THE DATA:
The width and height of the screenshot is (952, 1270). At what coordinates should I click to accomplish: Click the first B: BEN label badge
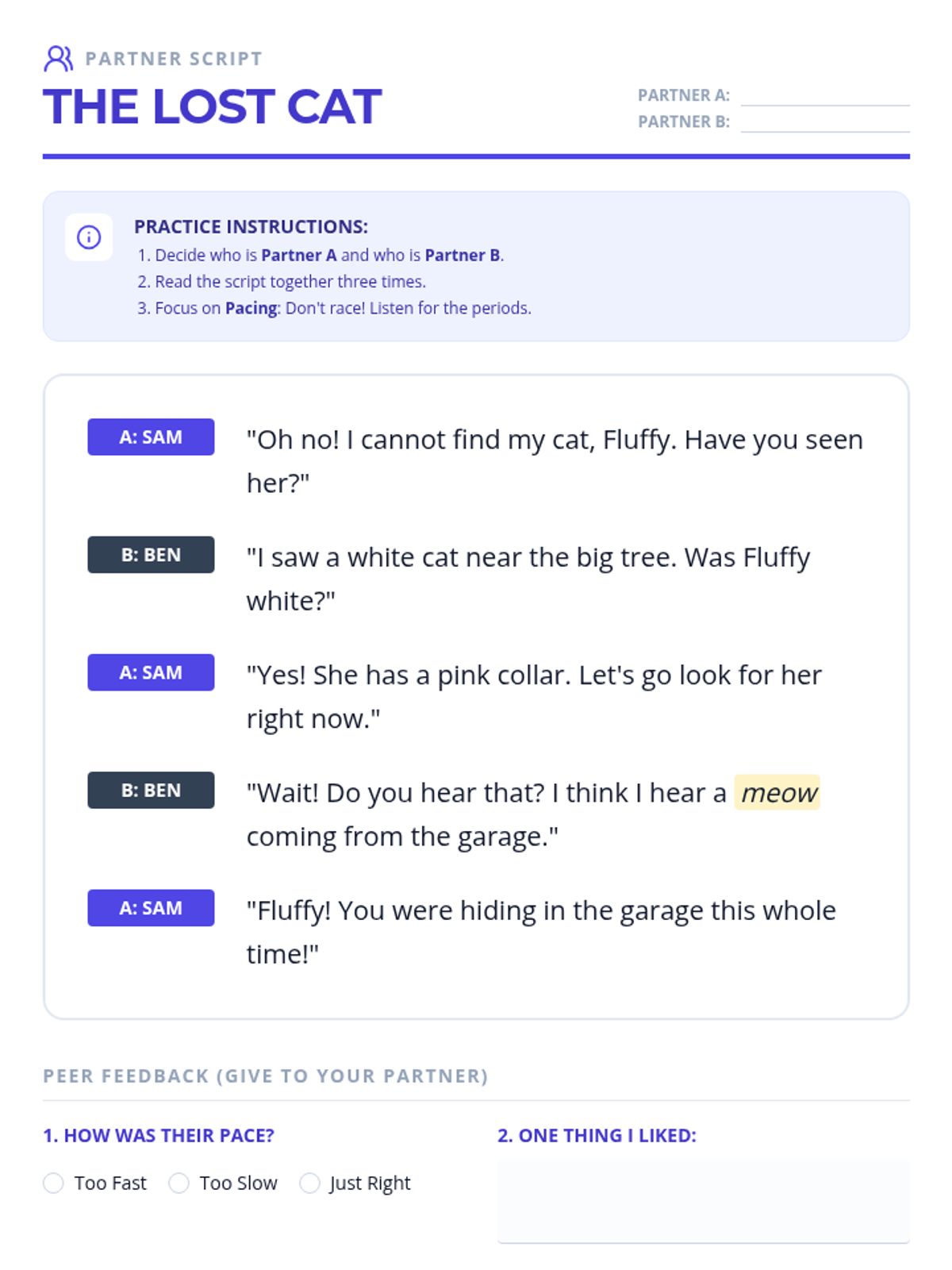151,555
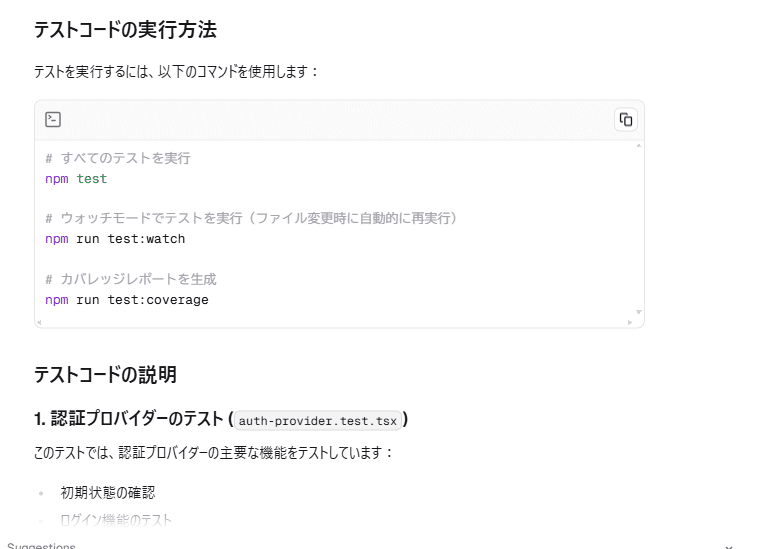762x549 pixels.
Task: Click the terminal icon in code header
Action: tap(53, 120)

REQUIREMENT: Rewrite the listing above with "first" swapped for "second" and nothing else altered. Leave the pictures out.

RESULT FOR THIS TASK:
The width and height of the screenshot is (952, 1270). At what coordinates should I click to accomplish: Click the second B: BEN label badge
151,555
762x549 pixels.
Task: Click the terminal icon in code header
Action: tap(53, 120)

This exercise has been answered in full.